━━━━━ Information ━━━━━

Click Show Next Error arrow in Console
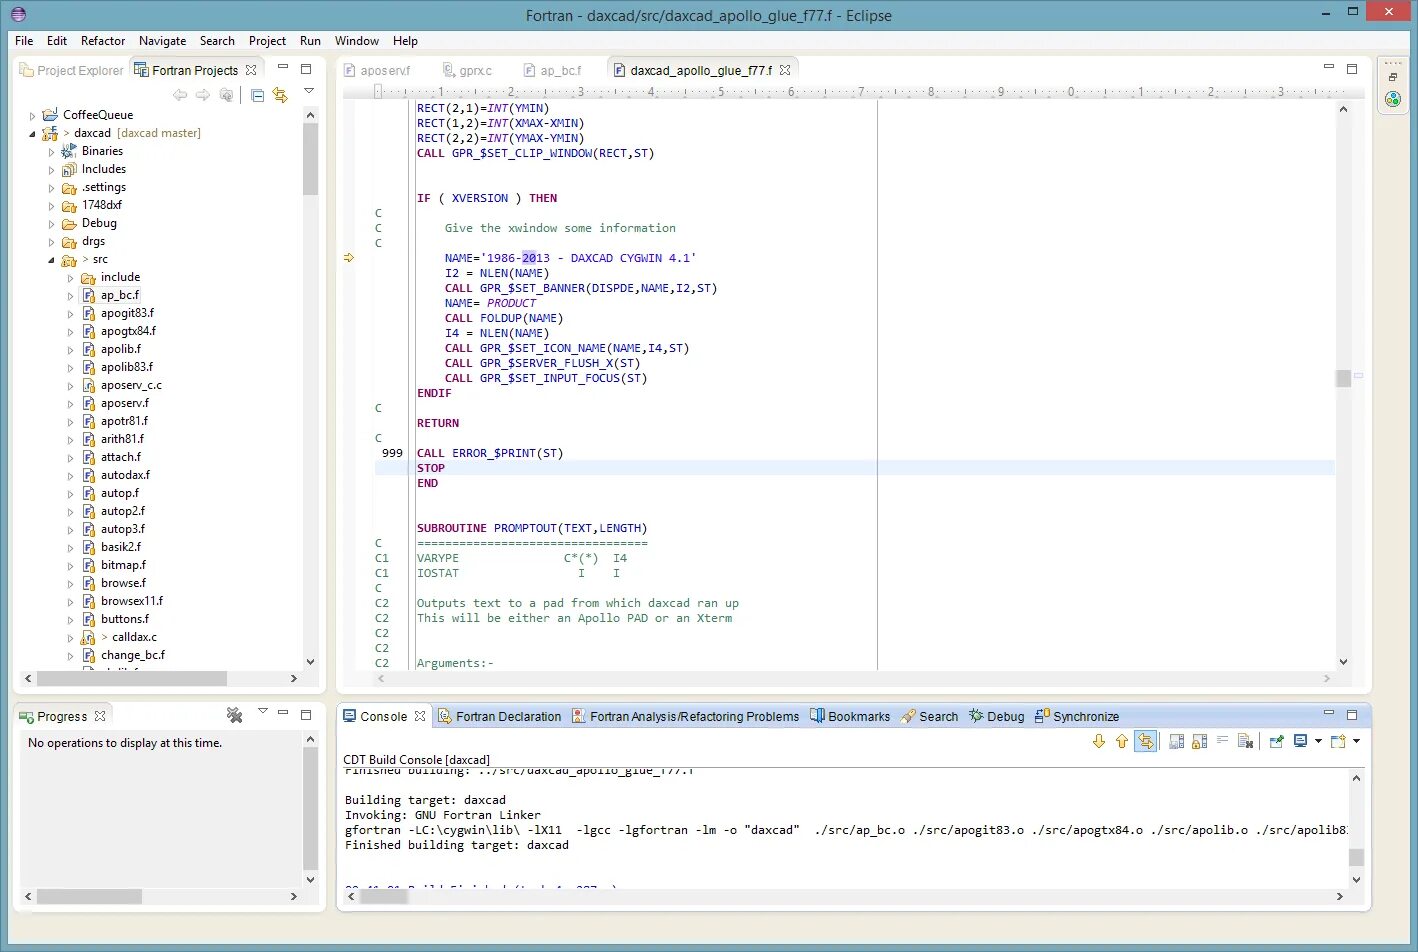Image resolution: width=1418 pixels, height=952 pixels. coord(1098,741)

━━━━━
━━━━━ Information ━━━━━

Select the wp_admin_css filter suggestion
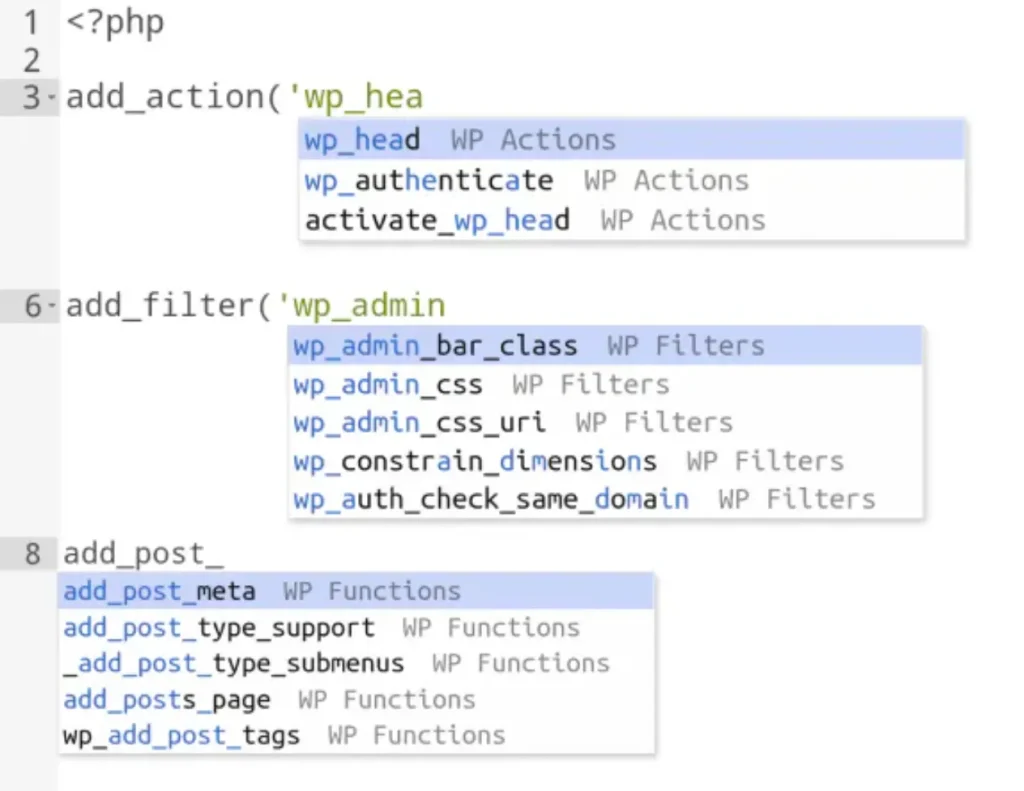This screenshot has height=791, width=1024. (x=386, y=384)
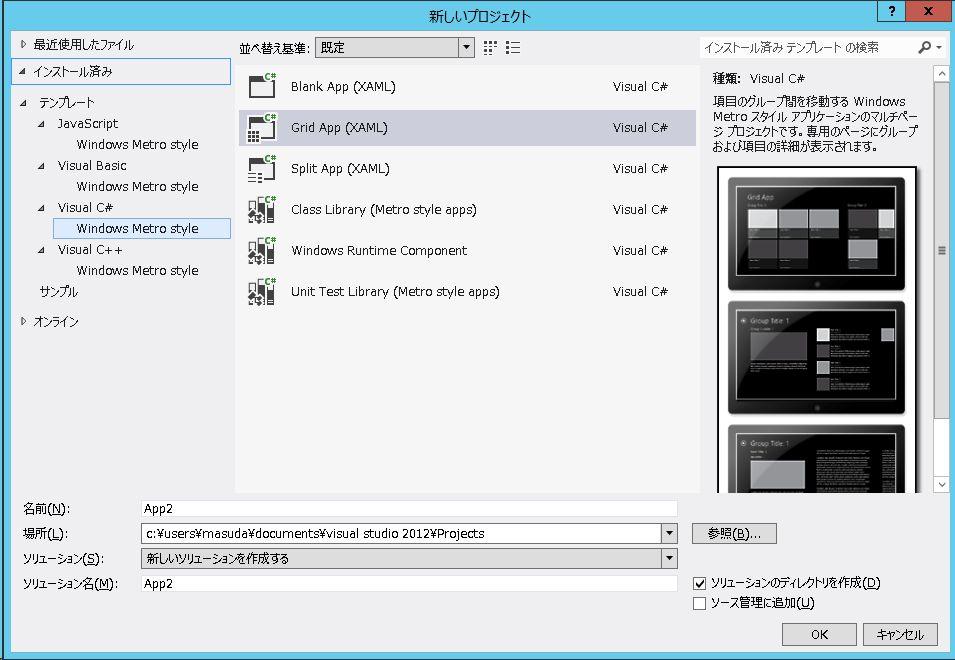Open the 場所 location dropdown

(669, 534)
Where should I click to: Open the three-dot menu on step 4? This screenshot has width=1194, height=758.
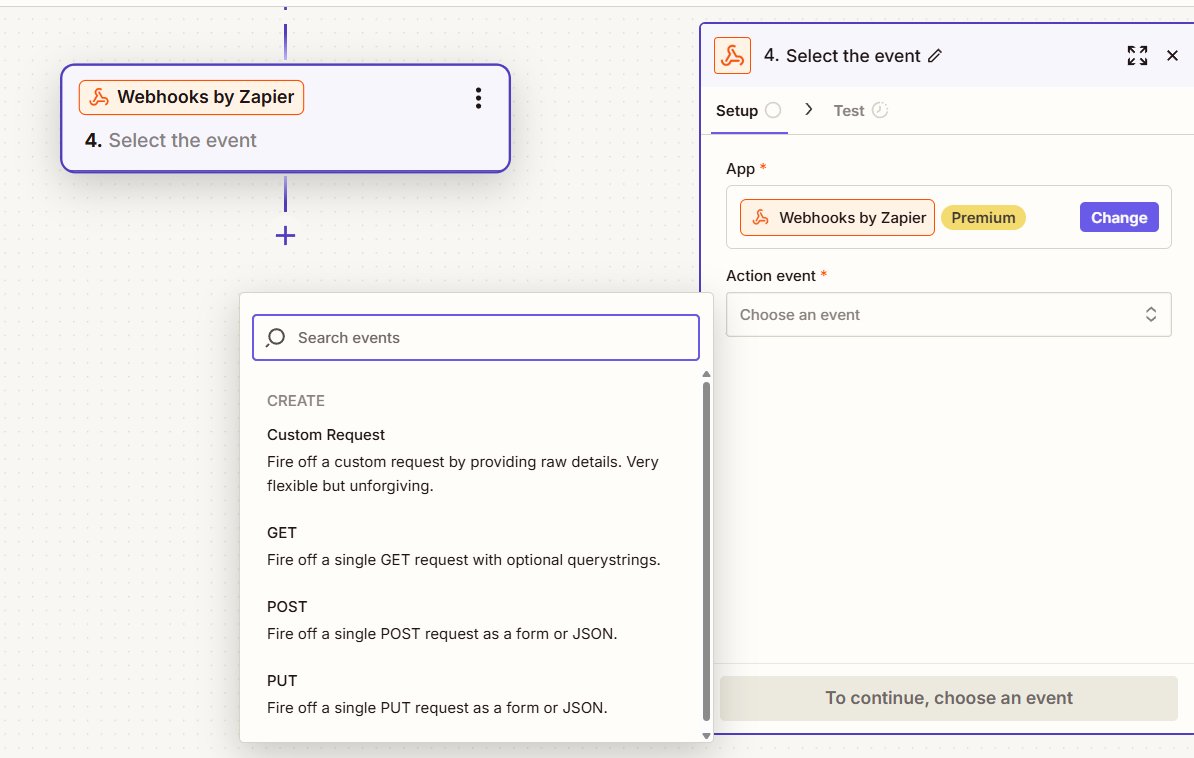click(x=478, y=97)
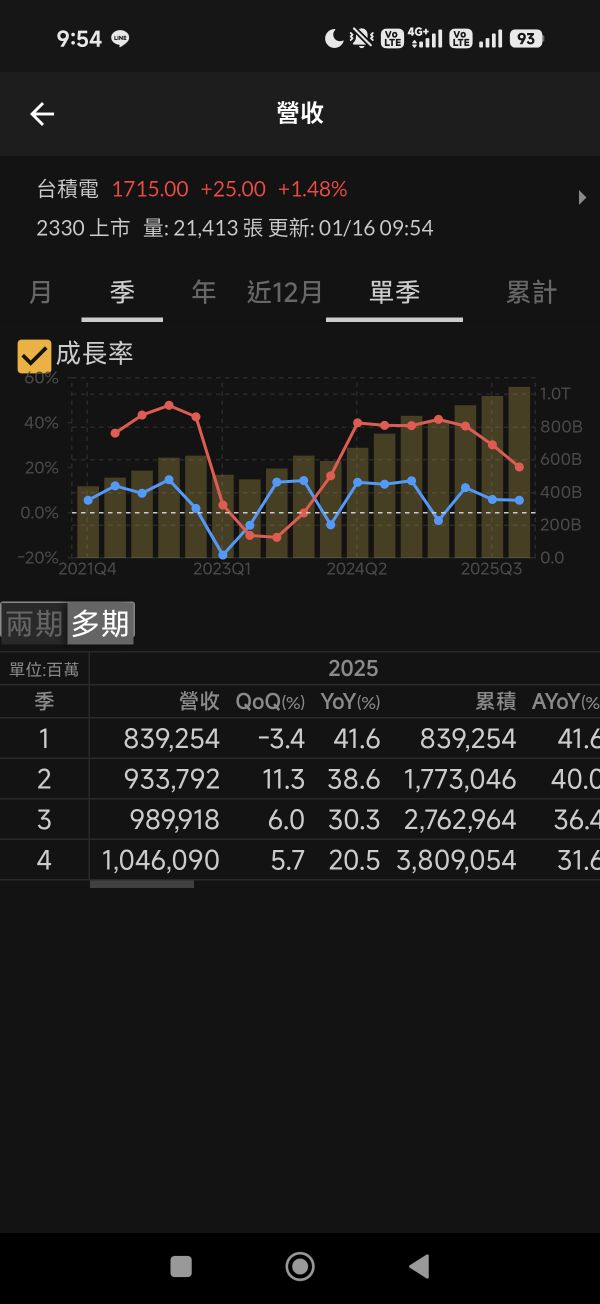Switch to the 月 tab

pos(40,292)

━━━━━
━━━━━ Information ━━━━━

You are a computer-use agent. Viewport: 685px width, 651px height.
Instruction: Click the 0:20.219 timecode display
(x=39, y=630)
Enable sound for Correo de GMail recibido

━━━━━

_Problem to solve_
From the listing above, repeat exactly the lines starting at the line that includes "You are a computer-use" and ending at the line that includes "Enable sound for Correo de GMail recibido", with nothing outside that span.

_Task response_
You are a computer-use agent. Viewport: 685px width, 651px height.
Instruction: Click the 0:20.219 timecode display
(x=39, y=630)
Enable sound for Correo de GMail recibido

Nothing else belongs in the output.